··· Supplied data ···
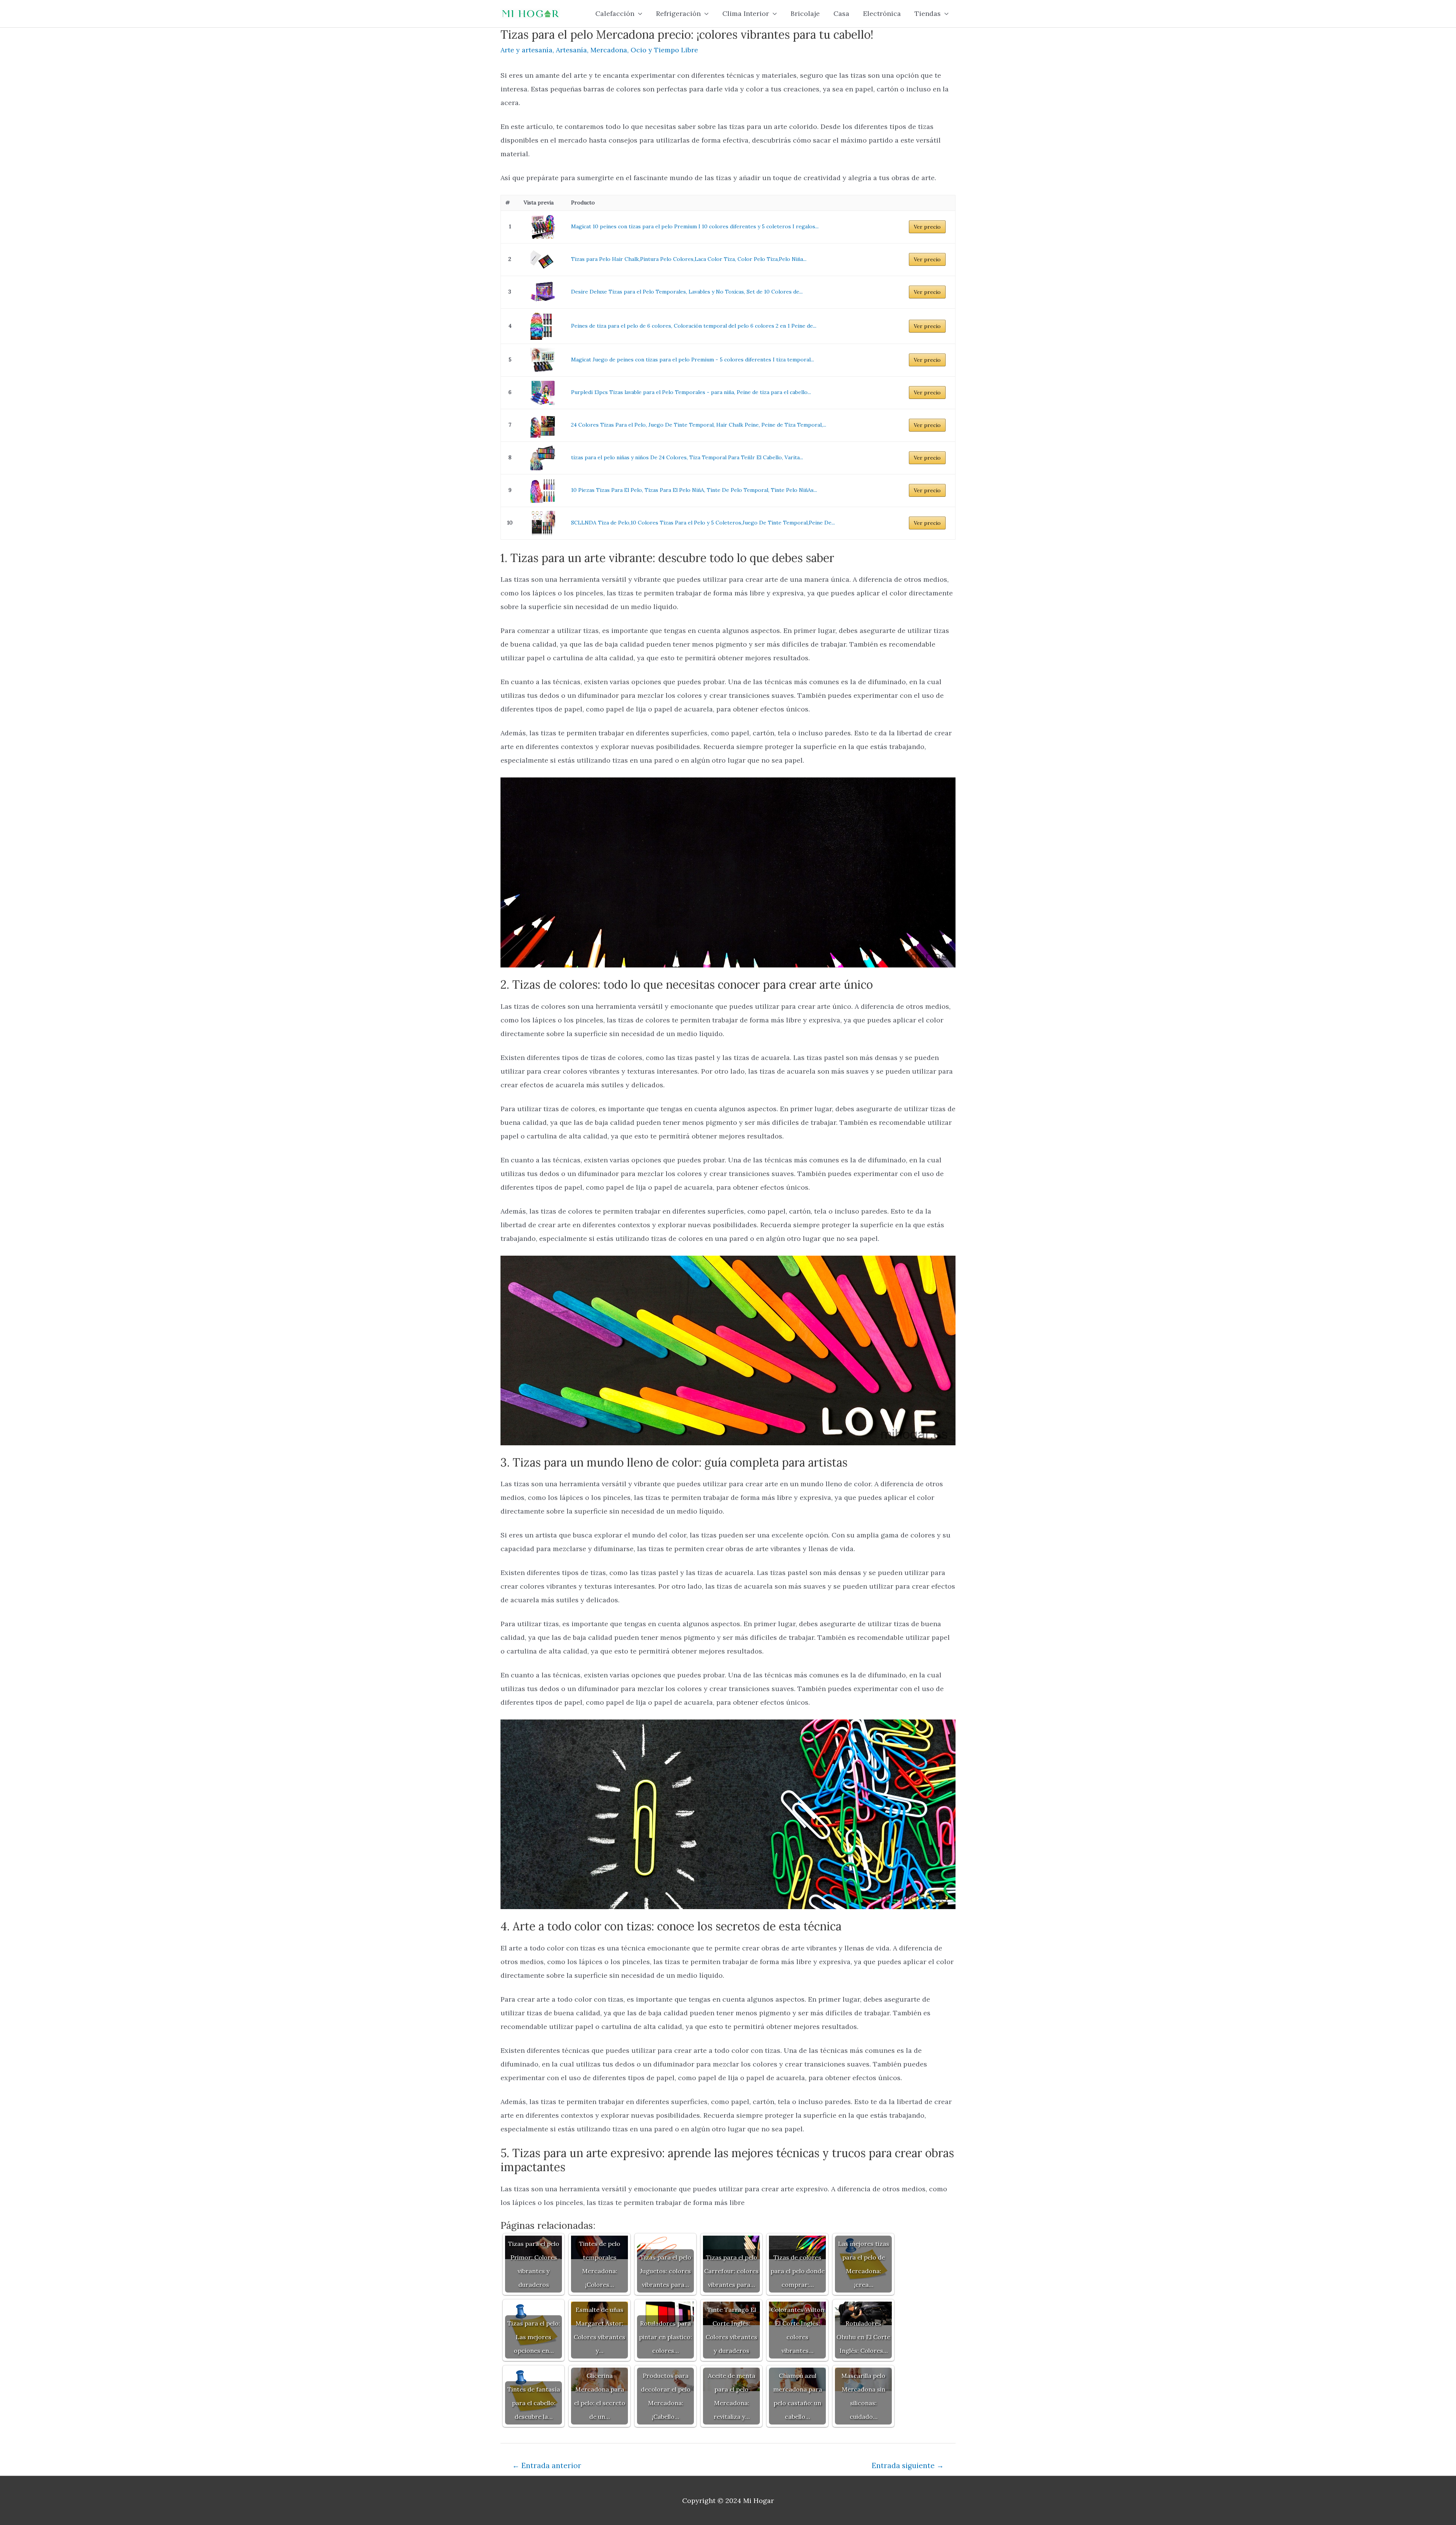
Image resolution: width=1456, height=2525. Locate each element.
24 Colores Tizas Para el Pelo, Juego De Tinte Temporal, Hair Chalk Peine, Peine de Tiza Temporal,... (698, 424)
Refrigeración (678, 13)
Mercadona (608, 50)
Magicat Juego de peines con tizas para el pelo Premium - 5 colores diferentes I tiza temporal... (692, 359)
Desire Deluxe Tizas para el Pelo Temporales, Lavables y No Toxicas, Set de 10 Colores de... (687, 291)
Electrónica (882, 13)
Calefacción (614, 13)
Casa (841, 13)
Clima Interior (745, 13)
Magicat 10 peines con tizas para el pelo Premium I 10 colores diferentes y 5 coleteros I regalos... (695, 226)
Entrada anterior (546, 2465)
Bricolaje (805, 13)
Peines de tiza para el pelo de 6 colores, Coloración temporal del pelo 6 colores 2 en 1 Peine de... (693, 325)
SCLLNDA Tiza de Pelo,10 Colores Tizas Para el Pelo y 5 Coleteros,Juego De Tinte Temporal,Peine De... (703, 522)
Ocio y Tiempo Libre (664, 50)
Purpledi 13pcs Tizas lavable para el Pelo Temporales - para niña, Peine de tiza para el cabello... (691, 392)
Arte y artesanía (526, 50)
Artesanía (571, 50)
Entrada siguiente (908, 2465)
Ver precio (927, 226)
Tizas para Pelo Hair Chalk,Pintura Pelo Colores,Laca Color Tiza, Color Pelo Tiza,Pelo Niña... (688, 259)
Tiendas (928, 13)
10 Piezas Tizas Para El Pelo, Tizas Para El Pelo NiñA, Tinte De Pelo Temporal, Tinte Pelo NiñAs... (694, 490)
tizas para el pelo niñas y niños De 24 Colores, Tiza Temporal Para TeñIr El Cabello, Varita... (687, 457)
···
Task objective - Write out all the entries word for word, but skip any images.

Response for this exercise -
Image resolution: width=1456, height=2525. Locate each element.
24 Colores Tizas Para el Pelo, Juego De Tinte Temporal, Hair Chalk Peine, Peine de Tiza Temporal,... (698, 424)
Refrigeración (678, 13)
Mercadona (608, 50)
Magicat Juego de peines con tizas para el pelo Premium - 5 colores diferentes I tiza temporal... (692, 359)
Desire Deluxe Tizas para el Pelo Temporales, Lavables y No Toxicas, Set de 10 Colores de... (687, 291)
Electrónica (882, 13)
Calefacción (614, 13)
Casa (841, 13)
Clima Interior (745, 13)
Magicat 10 peines con tizas para el pelo Premium I 10 colores diferentes y 5 coleteros I regalos... (695, 226)
Entrada anterior (546, 2465)
Bricolaje (805, 13)
Peines de tiza para el pelo de 6 colores, Coloración temporal del pelo 6 colores 2 en 1 Peine de... (693, 325)
SCLLNDA Tiza de Pelo,10 Colores Tizas Para el Pelo y 5 Coleteros,Juego De Tinte Temporal,Peine De... (703, 522)
Ocio y Tiempo Libre (664, 50)
Purpledi 13pcs Tizas lavable para el Pelo Temporales - para niña, Peine de tiza para el cabello... (691, 392)
Arte y artesanía (526, 50)
Artesanía (571, 50)
Entrada siguiente (908, 2465)
Ver precio (927, 226)
Tizas para Pelo Hair Chalk,Pintura Pelo Colores,Laca Color Tiza, Color Pelo Tiza,Pelo Niña... (688, 259)
Tiendas (928, 13)
10 Piezas Tizas Para El Pelo, Tizas Para El Pelo NiñA, Tinte De Pelo Temporal, Tinte Pelo NiñAs... (694, 490)
tizas para el pelo niñas y niños De 24 Colores, Tiza Temporal Para TeñIr El Cabello, Varita... (687, 457)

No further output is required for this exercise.